ZachXBT, a respected onchain investigator, reports that the Iranian cryptocurrency exchange Nobitex has seemingly been targeted for a whopping $73 million in digital assets. The exploit was first disclosed on a June 18 Telegram post.
It is alleged that the attackers drained at least $73 million from assets within the Tron network and Ethereum Virtual Machine (EVM)-compatible blockchains. However, only a segment of this amount has been confirmed as lost so far.
ZachXBT identified the attackers’ use of a “vanity address” to breach the protocol, leading to “suspicious outflows” from numerous wallets linked to Nobitex. A vanity address is a public wallet address that features a specific sequence of characters chosen by the user.

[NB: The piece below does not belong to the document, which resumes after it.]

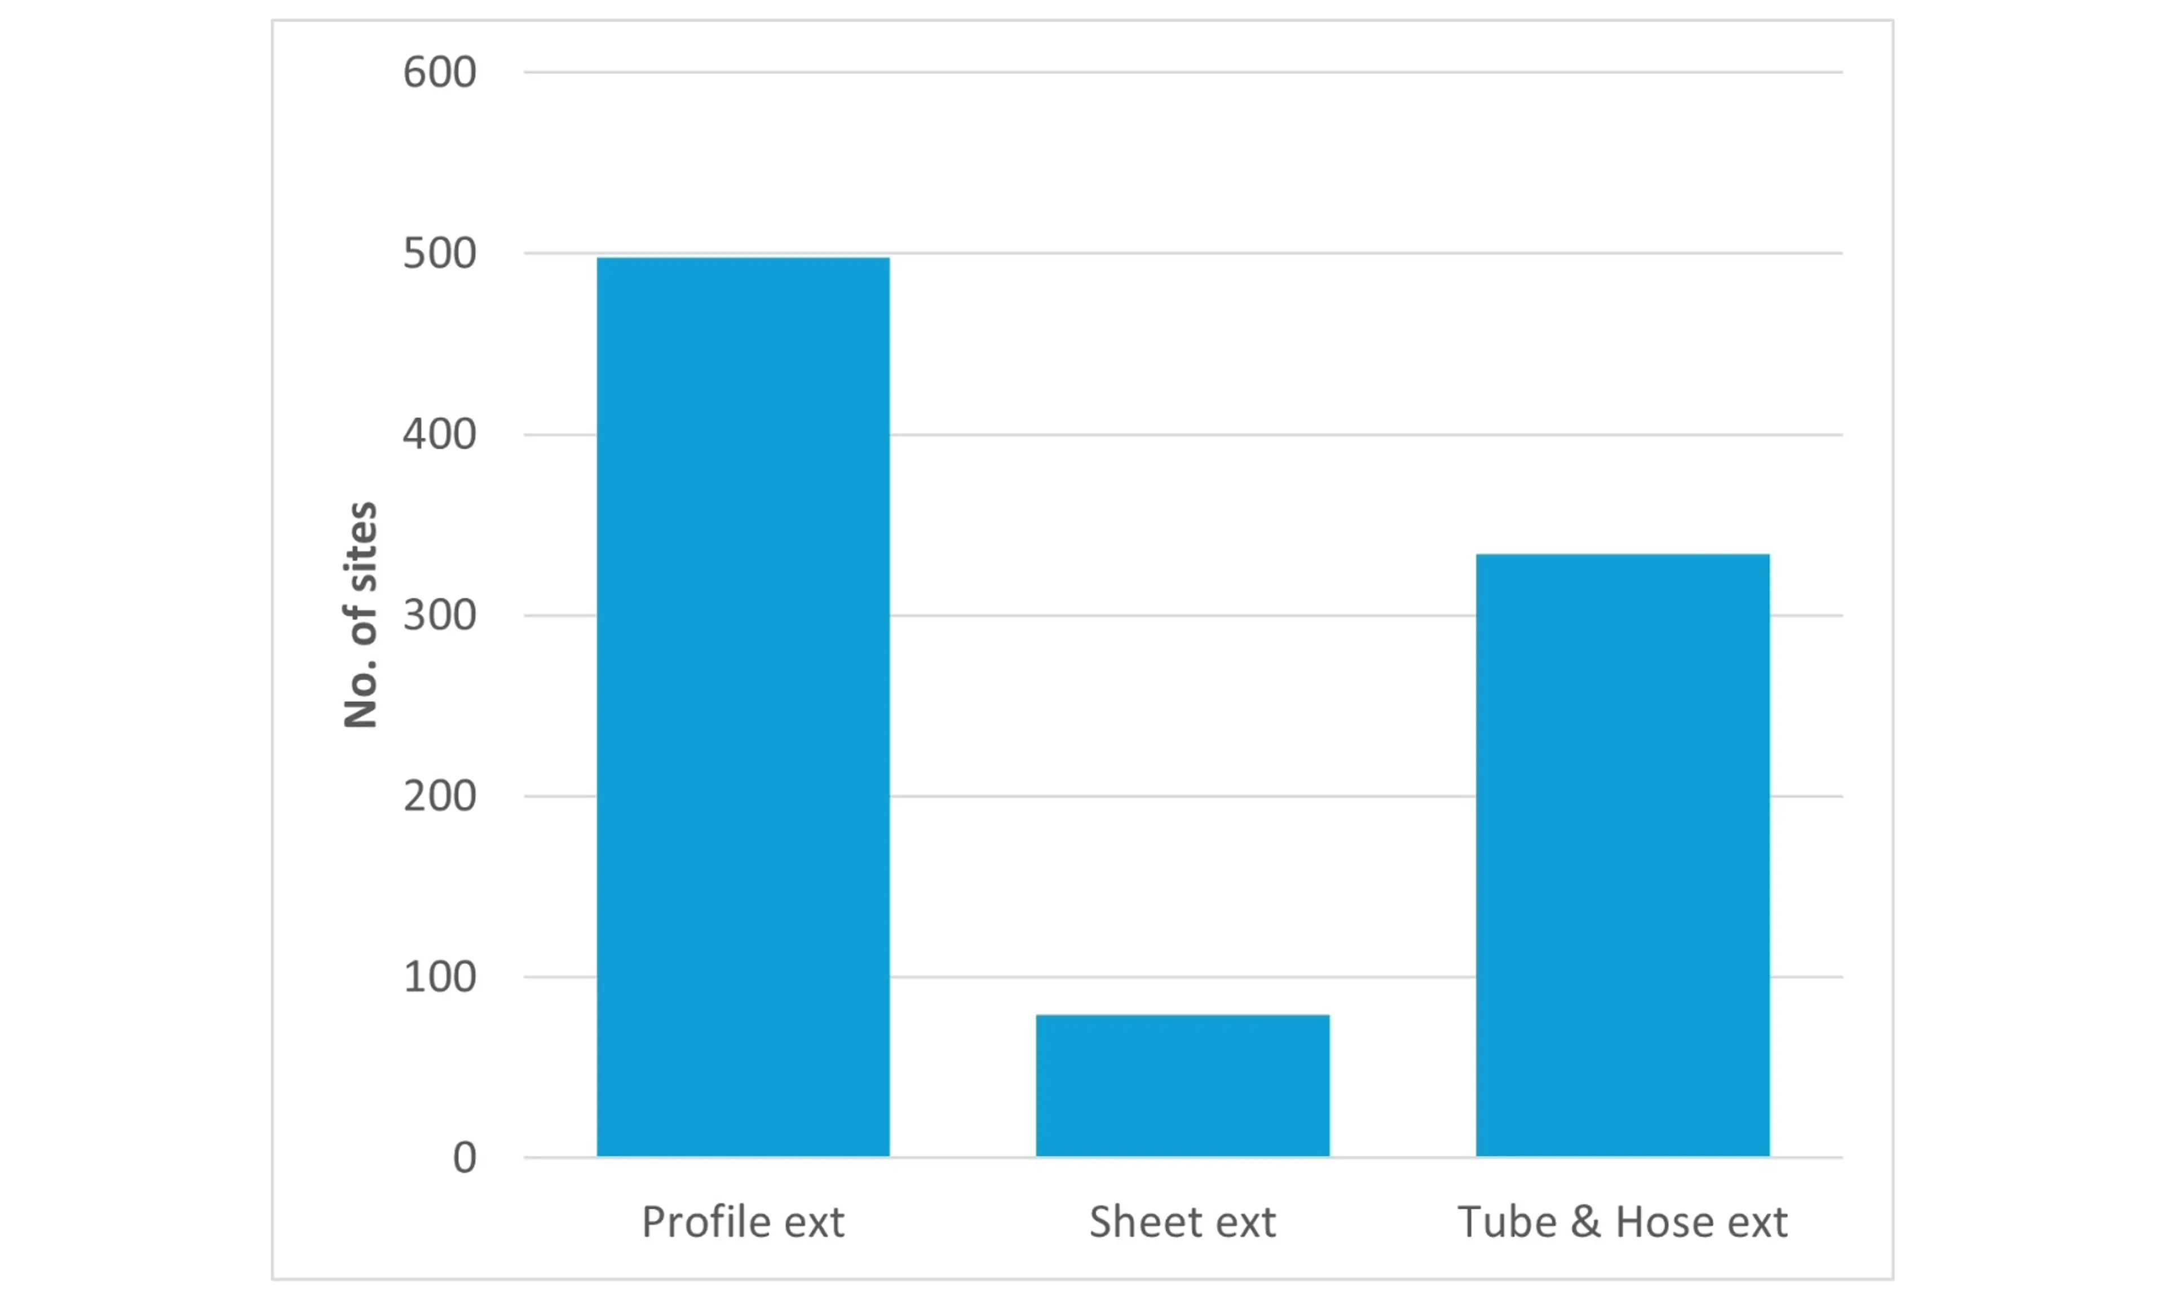Select the 600 y-axis tick label

(439, 72)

The first theft of $49 million was reportedly conducted through the address “TKFuckiRGCTerroristsNoBiTEXy2r7mNX.” The second address employed was “0xffFFfFFffFFffFfFffFFfFfFfFFFFfFfFFFFDead,” as per Tronscan.
The security breach contributes to the rising tally of crypto industry hacks in 2025. As reported by blockchain security firm CertiK, digital assets worth more than $2.1 billion have been stolen in this year alone. Hackers have now diversified their strategies from exploiting blockchain infrastructure to capitalizing on human weaknesses, says Ronghui Gu, co-founder of CertiK.
Gu explained during the Chain Reaction daily X spaces show on June 2, “The majority of this $2.1 billion was caused by wallet compromises, key mismanagement and operational issues.”
In schemes like address poisoning, hackers don’t need to employ any technical hacking techniques. Rather, they manipulate victims into transferring assets to fraudulent wallet addresses.
This is an ongoing story and will be updated as more details become available.